Is there a way I can do what I want to do with boost::process? Or how can I do it?
If you have the child process killing the parent, there's always going to be a race condition by definition.
The quick hack is to put a sleep statement at the start of the installer script, but the correct solution is to explicitly synchronize with the child:
- have the installer script detect whether it's running interactively (ie, being run manually from a terminal instead of by your service)
- if it is non-interactive (your use case), have it wait for some input in stdin
- connect the stdin pipe when you create the child
- detach the child and then write something to tell the child it's safe
Other synchronization mechanisms are available, you could use a lockfile or a signal - you just need to make sure the child doesn't do anything until after the parent has detached it.
I turns out (from this question, which leads to the excellent-but-unfindable systemd.kill manpage) that systemd has four different ways of stopping a unit, controlled by the KillMode variable in your unit configuration:
control-group will send SIGTERM (by default, overridable with KillSignal) to every process in the unit's cgroup. That means both parent and child.

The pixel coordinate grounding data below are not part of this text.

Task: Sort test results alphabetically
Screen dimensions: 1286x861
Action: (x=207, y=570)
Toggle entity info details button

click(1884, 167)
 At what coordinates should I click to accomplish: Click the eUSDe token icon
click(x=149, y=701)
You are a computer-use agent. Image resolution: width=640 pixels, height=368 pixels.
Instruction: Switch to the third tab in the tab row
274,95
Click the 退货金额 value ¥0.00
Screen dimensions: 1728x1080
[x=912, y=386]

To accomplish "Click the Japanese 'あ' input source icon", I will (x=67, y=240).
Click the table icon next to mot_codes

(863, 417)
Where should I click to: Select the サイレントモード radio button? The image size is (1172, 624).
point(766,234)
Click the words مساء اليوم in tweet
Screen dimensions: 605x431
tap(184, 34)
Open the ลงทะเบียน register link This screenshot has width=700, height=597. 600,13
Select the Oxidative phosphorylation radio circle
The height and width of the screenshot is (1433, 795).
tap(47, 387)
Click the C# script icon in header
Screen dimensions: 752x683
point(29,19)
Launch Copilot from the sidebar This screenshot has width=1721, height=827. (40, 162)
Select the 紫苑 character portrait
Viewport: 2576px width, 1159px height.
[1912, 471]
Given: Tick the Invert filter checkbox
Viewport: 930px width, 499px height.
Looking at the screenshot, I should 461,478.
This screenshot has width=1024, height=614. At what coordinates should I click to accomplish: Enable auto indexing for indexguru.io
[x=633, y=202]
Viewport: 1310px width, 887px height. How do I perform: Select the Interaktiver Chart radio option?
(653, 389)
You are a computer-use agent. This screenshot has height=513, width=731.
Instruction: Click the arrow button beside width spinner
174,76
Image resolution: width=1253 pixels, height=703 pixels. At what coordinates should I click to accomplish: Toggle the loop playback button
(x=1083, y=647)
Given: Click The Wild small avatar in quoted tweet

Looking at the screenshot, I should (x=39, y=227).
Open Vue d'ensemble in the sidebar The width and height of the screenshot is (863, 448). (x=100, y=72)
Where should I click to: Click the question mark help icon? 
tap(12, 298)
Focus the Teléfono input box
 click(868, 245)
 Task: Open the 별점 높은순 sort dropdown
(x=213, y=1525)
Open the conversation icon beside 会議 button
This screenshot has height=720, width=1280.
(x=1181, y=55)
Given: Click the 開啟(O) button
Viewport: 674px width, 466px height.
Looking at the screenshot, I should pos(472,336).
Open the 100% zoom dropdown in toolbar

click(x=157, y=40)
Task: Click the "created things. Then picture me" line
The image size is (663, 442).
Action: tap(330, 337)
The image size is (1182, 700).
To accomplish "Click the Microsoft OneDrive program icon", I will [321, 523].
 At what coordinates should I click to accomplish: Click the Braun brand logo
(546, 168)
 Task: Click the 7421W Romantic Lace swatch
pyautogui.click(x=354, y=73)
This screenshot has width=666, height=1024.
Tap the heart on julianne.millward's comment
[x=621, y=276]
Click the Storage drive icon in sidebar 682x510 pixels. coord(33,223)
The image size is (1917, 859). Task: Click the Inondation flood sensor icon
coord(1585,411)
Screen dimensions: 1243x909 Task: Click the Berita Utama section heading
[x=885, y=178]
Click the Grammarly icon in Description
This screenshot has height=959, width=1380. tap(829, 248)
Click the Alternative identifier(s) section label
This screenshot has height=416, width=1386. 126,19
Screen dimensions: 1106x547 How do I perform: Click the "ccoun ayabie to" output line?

mixed will send SIGTERM (or KillSignal) to your main process and SIGKILL to the child.
process will kill only the main process and leave the child alone
none is not recommended, it will just run your ExecStop procedure
You can probably just set KillMode=process, but note that if SendSIGKill or SendSIGUP are true, those signals will still be delivered to your child after TimeoutStopSec.
It seems like it might be simpler to restart your service and have a launch script that can update it at startup, or to perform the update in your ExecStop procedure, than to persuade systemd to leave the child alone until the update is complete, without the risk of a hung child updater hanging around forever.
Either way, your remaining problems are exclusively with systemd rather than with boost.Process.